JNDI back in the spotlight
Like the Log4Shell vulnerability, this one depends on abuse of the Java Naming and Directory Interface, better known as JNDI, which is an integral part of every standard Java installation.
JNDI is supposed to make it easier to identify and access useful resources across your network, including finding and fetching remotely stored software components using well-known search-and-discovery protocols such as LDAP (the Lightweight Directory Access Protocol).

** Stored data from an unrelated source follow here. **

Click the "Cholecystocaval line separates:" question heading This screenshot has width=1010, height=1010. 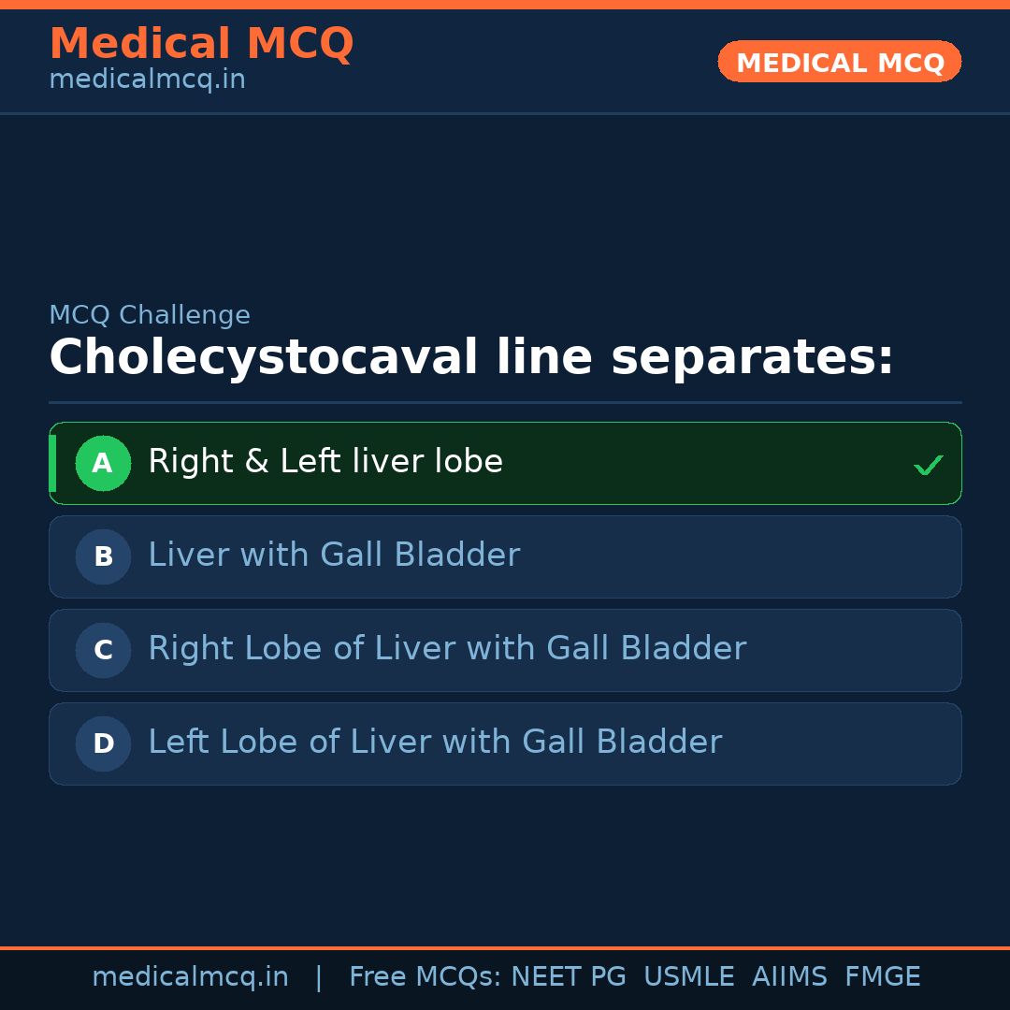[471, 358]
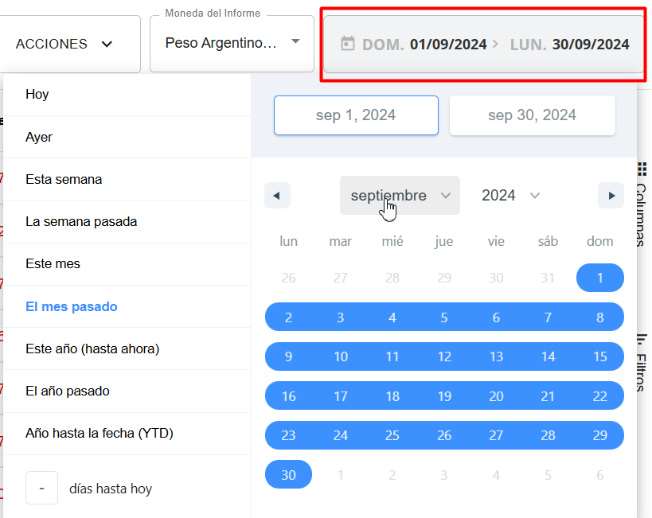Open the ACCIONES dropdown
The height and width of the screenshot is (518, 652).
pyautogui.click(x=70, y=45)
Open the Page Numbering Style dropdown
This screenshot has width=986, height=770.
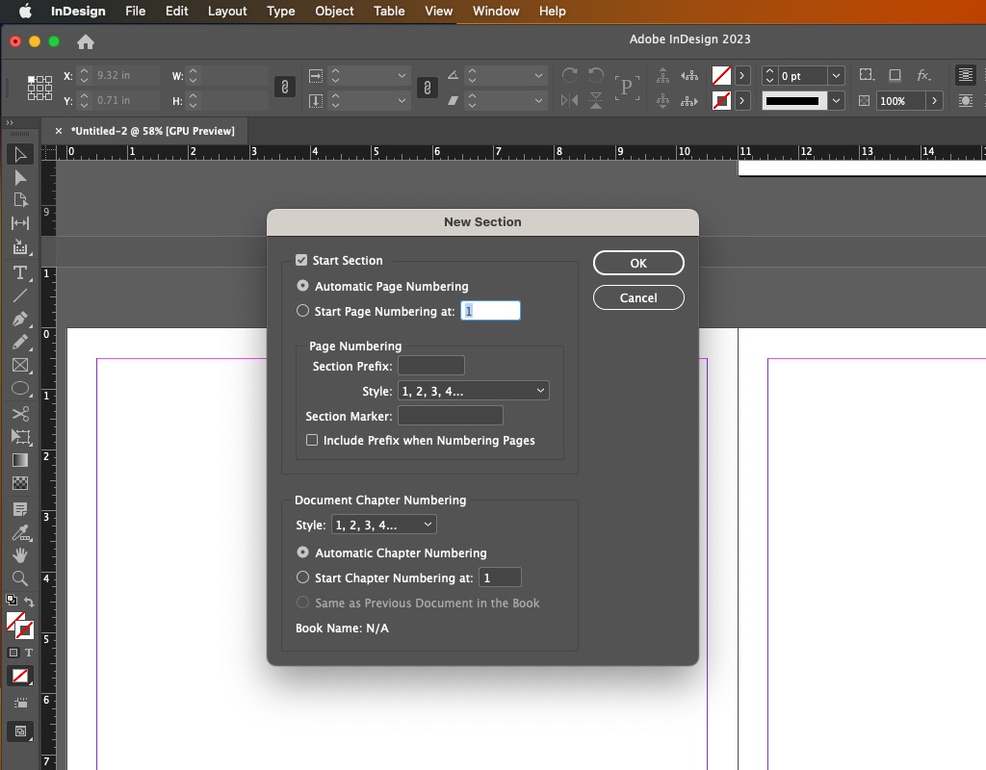pyautogui.click(x=473, y=390)
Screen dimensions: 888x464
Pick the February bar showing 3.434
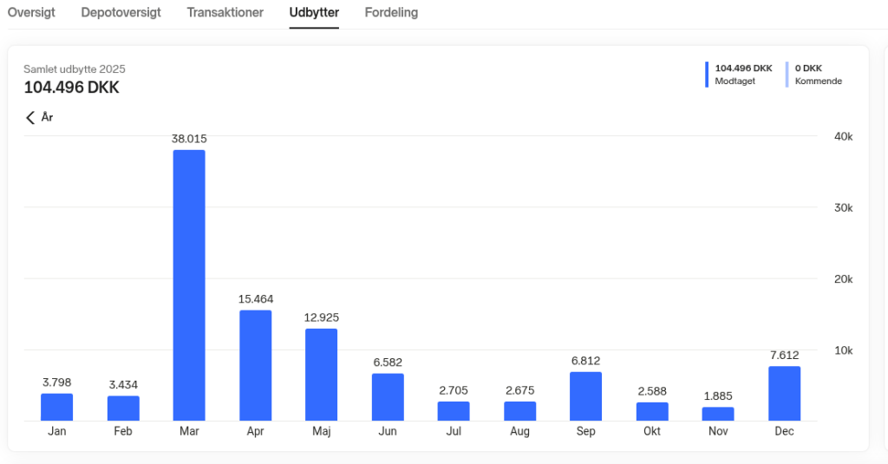click(123, 408)
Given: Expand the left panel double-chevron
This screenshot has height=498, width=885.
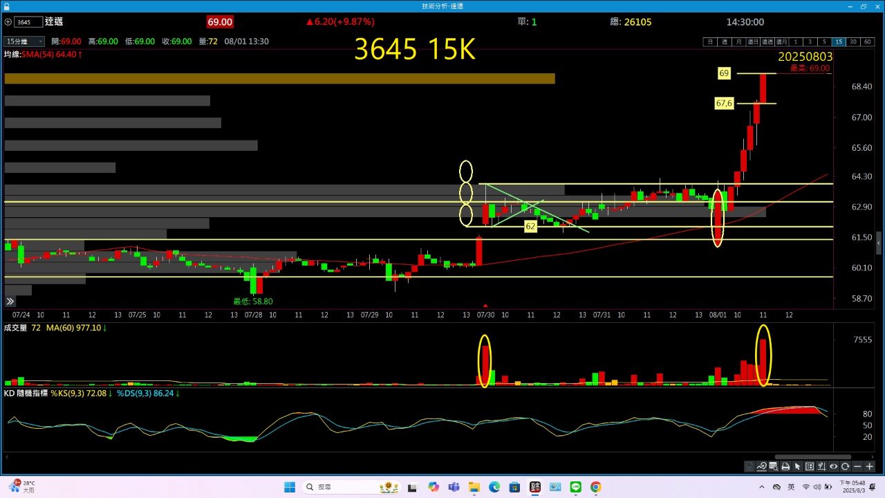Looking at the screenshot, I should coord(10,302).
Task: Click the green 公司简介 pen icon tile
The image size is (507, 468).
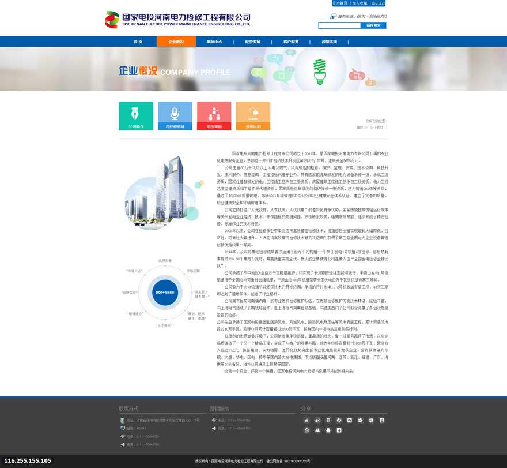Action: (136, 116)
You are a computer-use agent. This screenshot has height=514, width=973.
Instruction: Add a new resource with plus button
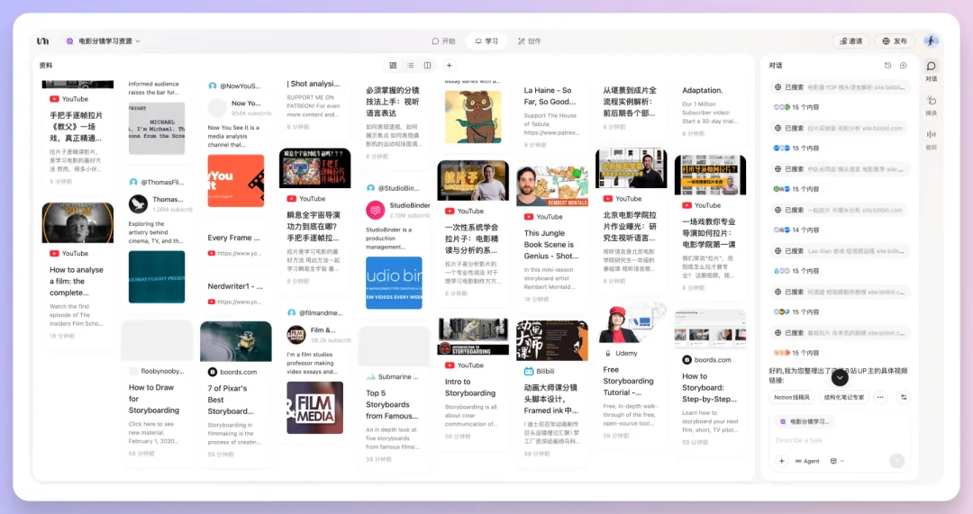click(x=449, y=66)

As dangerous as this sounds, it’s important to remember that similar functionality can be coded into any software (compiled or interpreted, script or binary) that has network access, can download arbitrary data, and is able to turn that data into executable code of some sort. JNDI merely makes it very much easier to build distributed apps that find and load remote components. This sort of programmatic convenience sometimes improves security, because it’s often easier to audit and review code when it follows a well-documented path. But sometimes it reduces security, because it makes it easier to introduce unexpected side-effects by mistake. We saw this in…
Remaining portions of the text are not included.